ACTIVITY 1:
Copy everything in the EvaluationLoop documentation from "Skip to main" down to "quality threshold is met." word for word.
ACTIVITY 2:
Using the EvaluationLoop documentation below, decide whether each statement agrees with it: (a) Review mode stops as soon as the score threshold is met. (b) Optimize mode is recommended for production use. (c) The threshold is a score on a 1-10 scale. Answer yes or no for each and quote the deciding words exactly.

***** TEXT BLOCK

Skip to main content
EvaluationLoop implements the “Ralph Loop” pattern: run an agent, judge the output, provide feedback, and repeat until the quality threshold is met.

How It Works

Quick Start

from praisonaiagents import Agent

agent = Agent(name="analyzer", instructions="Analyze systems thoroughly")

result = agent.run_until(
    "Analyze the authentication flow",
    criteria="Analysis is thorough and actionable",
    threshold=8.0,
)

print(f"Score: {result.final_score}/10")
print(f"Success: {result.success}")

Modes

Optimize Mode

Stops as soon as the threshold is met. Best for production use.
loop = EvaluationLoop(
    agent=agent,
    criteria="...",
    mode="optimize"  # default
)

Review Mode

Runs all iterations regardless of score. Best for analysis.
loop = EvaluationLoop(
    agent=agent,
    criteria="...",
    mode="review"
)

Configuration

agent
Agent
required
The Agent instance to evaluate
criteria
string
required
Evaluation criteria for the Judge (e.g., “Response is thorough and accurate”)
threshold
float
default:"8.0"
Score threshold for success (1-10 scale)
max_iterations
int
default:"5"
Maximum number of iterations before stopping
mode
string
default:"optimize"
"optimize" (stop on success) or "review" (run all iterations)

**********
***** RECORDS SUPPLIED

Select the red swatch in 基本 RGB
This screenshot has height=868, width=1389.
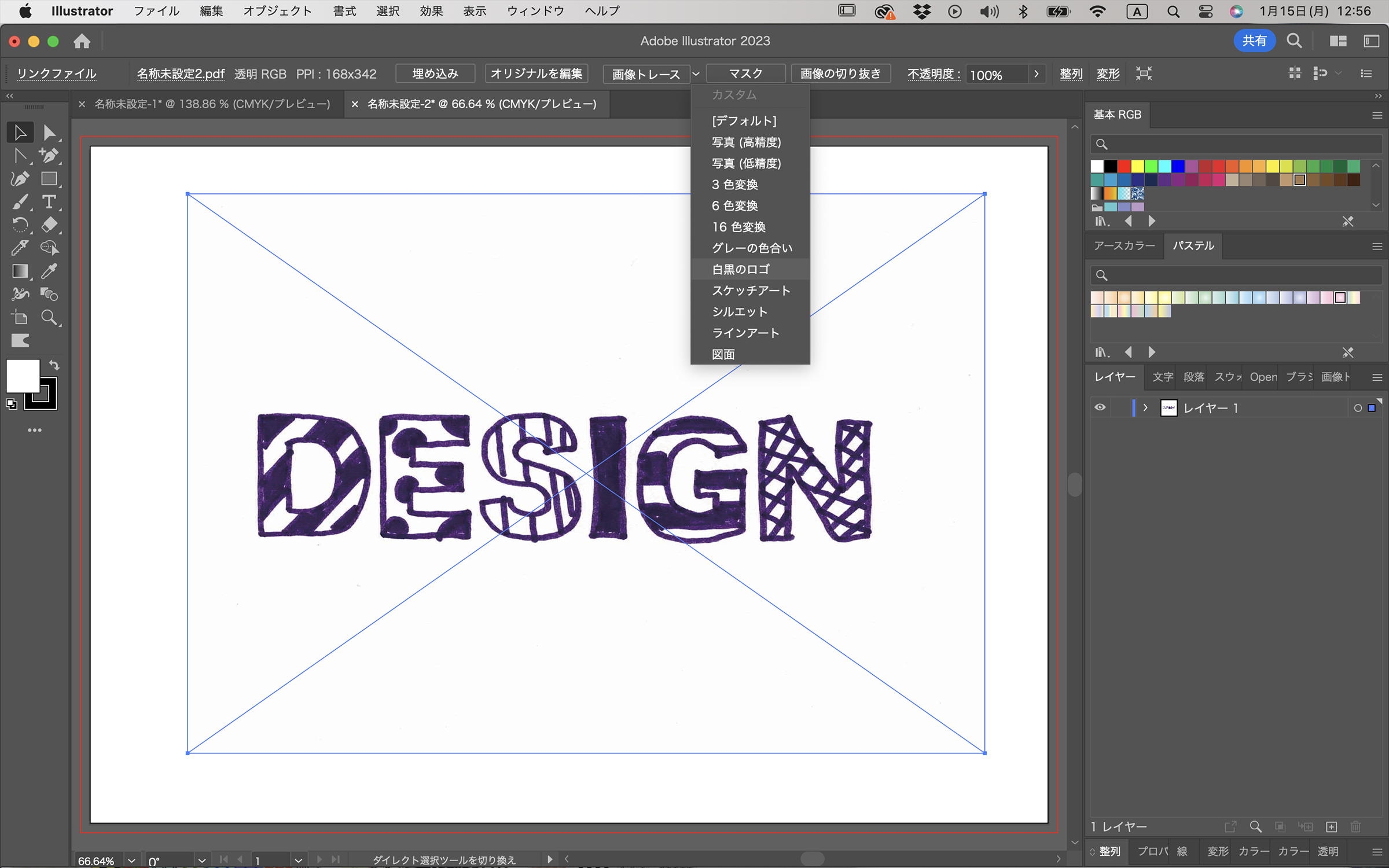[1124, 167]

**********
***** RECORDS SUPPLIED

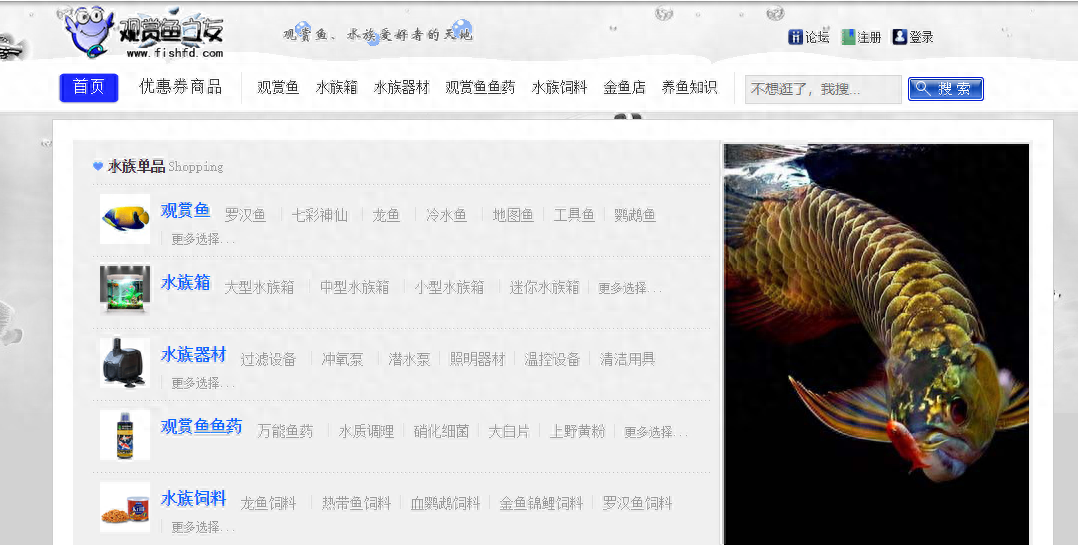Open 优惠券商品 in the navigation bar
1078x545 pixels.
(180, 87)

**********

TASK ANSWER 1:
Skip to main content
EvaluationLoop implements the “Ralph Loop” pattern: run an agent, judge the output, provide feedback, and repeat until the quality threshold is met.

TASK ANSWER 2:
(a) No: "Runs all iterations regardless of score."
(b) Yes: "Best for production use."
(c) Yes: "Score threshold for success (1-10 scale)"